The guidelines aim to promote the adoption of robust practices for managing technology risks in the financial sector.
On 18 January 2021, the Monetary Authority of Singapore (the MAS) issued revised guidelines (the Guidelines) to take into account the fast-changing cyber threat landscape and financial institutions’ increased reliance on cloud technologies, application programming interfaces (APIs), and rapid software development. The Guidelines apply to all banks, payment services firms, and brokerage and insurance firms.
The Guidelines, which became effective immediately on the date of issue, aim to support financial institutions by providing them a framework of best practices for overseeing technology risk governance, practices, and controls to address technology and cyber risks. The Guidelines are not meant to be exhaustive or prescriptive, and have incorporated feedback received from the public consultation conducted in 2019.
The following key changes were introduced.
- The board of directors and senior management of financial institutions are responsible for implementing an appropriate risk management framework and internal controls. They should be involved in key IT decisions that may change the financial institution’s risk appetite and strategy, including vetting and approving key technology and cybersecurity appointments.

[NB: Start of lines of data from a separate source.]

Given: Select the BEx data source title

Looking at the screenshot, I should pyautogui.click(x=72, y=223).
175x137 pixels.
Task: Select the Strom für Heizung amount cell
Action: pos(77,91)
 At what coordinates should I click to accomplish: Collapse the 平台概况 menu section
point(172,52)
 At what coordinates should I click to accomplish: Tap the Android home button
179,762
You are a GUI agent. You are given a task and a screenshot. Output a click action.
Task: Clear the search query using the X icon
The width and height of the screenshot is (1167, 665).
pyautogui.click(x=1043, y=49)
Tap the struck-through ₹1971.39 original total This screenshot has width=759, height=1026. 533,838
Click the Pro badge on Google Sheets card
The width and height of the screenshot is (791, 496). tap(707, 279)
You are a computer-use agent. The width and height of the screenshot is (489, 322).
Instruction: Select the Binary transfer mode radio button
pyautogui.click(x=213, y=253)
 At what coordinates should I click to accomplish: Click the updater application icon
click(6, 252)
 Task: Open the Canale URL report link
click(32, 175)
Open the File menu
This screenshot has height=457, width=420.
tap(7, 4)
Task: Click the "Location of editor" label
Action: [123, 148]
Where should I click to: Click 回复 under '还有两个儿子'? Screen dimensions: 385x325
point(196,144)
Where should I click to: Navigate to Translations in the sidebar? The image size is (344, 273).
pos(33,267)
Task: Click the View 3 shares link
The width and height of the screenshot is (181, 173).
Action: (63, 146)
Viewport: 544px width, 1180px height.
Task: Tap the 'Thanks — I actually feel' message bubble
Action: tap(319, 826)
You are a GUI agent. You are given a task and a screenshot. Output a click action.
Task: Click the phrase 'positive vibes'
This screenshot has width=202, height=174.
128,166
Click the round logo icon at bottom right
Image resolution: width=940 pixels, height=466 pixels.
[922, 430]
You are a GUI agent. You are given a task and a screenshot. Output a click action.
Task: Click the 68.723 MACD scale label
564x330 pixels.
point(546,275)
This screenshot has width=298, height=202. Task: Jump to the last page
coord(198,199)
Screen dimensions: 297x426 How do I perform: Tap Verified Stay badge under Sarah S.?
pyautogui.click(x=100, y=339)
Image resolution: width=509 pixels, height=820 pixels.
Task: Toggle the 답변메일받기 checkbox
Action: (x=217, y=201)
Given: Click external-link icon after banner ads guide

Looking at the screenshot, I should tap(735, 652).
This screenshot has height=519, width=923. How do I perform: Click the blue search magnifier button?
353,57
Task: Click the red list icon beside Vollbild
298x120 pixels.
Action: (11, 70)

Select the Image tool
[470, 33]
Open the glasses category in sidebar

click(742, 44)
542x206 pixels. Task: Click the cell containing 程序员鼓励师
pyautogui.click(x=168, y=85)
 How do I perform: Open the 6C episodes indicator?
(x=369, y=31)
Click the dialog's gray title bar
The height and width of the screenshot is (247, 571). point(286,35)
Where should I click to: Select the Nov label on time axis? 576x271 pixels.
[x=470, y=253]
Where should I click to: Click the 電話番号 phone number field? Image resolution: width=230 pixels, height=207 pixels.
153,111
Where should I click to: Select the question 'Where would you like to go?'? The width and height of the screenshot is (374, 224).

- Financial institutions should adopt standards on secure coding, source code review, and application security testing to prevent software bugs and vulnerabilities from being exploited. For example, financial institutions should:
- Ensure their software developers are trained to apply these standards when developing applications
- Use a combination of security testing methods to validate the security of the software application
- Adopt secure software development best practices when using Agile development methods
- Financial institutions should vet third parties that have access to their APIs by considering factors such as the nature of their business, cybersecurity posture, industry reputation, and track record. Financial institutions should also establish security standards for developing secure APIs and adopt strong encryption standards and key management controls to secure the transmission of sensitive data.
- Financial institutions should ensure IT audits give the board of directors an independent and objective opinion of the adequacy and effectiveness of their risk management and internal controls relative to their existing and emerging technology risks.
- Financial institutions should develop comprehensive data loss prevention policies and adopt measures to enhance operational infrastructure security. For example, they should ensure that confidential data is stored in databases, and that encrypting systems and endpoint devices are protected by strong access controls.
- Financial institutions should establish a robust process for the timely analysis and sharing of cyber threat intelligence with trusted parties, as well as for conducting regular cyber security assessments exercises to allow financial institutions to stress test cyber defences.
Financial institutions should carefully review the Guidelines and make adjustments based on the scale, nature, and complexity of their business. The Guidelines provide general guidance that expounds on the mandatory requirements set out in the MAS Notice on Technology Risk Management, without intending to replace or override any legislative provisions. The Guidelines reflect the MAS’ expectations for technology risk management and security controls in financial institutions, but are not to be regarded as a statement of the standard of care owed by financial institutions to their clients.